### ACTION ITEM
Lines with the word "click" are the answer; copy each of them from the data below.
(Beginning of GIVEN RECORDS)
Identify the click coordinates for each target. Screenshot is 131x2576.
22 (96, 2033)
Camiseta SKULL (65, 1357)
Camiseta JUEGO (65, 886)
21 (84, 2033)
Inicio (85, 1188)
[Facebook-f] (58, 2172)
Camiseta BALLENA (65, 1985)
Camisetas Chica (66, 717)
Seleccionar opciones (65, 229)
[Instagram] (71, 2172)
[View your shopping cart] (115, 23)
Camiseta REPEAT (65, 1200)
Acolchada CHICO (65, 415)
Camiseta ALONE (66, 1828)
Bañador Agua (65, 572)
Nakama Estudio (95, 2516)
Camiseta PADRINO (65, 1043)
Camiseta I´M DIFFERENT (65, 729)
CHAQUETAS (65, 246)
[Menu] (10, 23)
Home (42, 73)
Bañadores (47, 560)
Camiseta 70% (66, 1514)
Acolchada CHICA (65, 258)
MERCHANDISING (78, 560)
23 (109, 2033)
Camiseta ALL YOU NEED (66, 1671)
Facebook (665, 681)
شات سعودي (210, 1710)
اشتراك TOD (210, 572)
(End of GIVEN RECORDS)
(Beginning of GIVEN RECORDS)
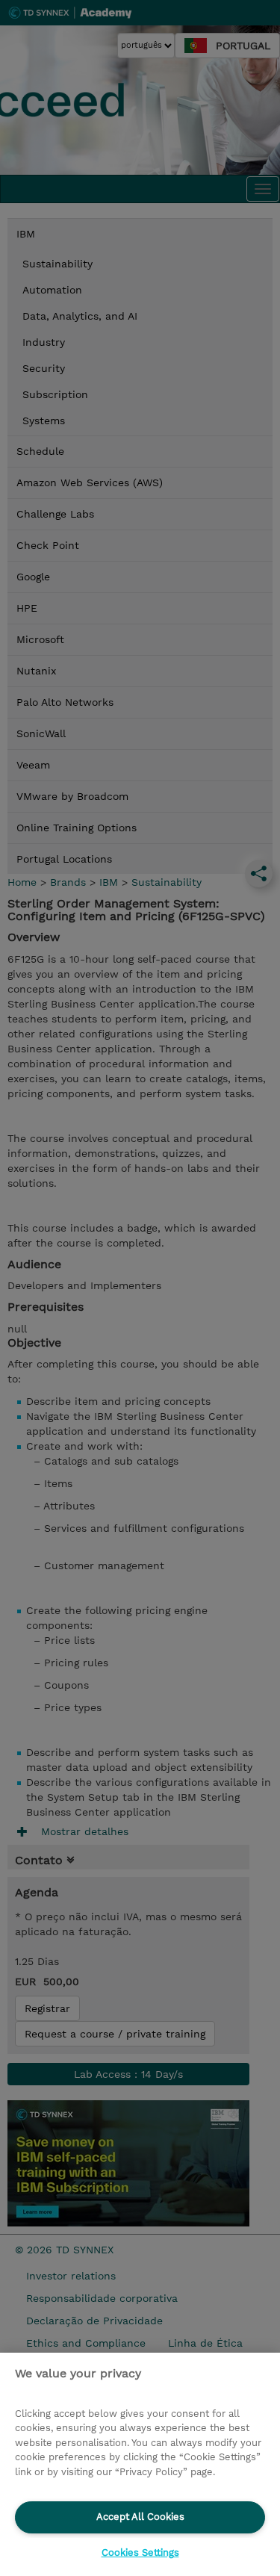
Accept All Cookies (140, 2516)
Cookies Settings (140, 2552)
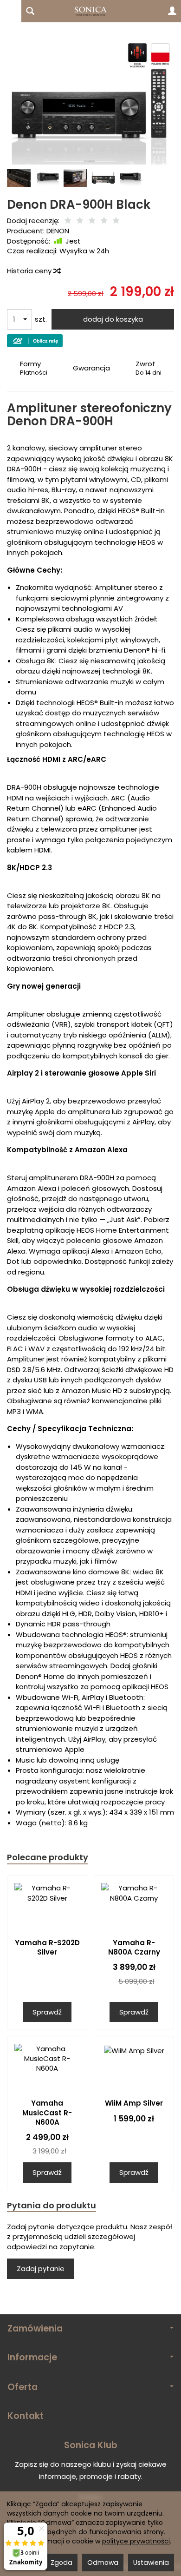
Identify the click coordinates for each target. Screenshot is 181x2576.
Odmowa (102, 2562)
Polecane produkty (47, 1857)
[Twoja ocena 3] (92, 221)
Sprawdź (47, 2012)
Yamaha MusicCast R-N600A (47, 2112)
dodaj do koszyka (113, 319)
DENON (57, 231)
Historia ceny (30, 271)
(End of GIVEN RECORDS)
### EXERCISE RESULT
Identify the click coordinates for each target. Screenshot is 131x2576.
Identify the click coordinates for each target. Screenshot is 181x2576.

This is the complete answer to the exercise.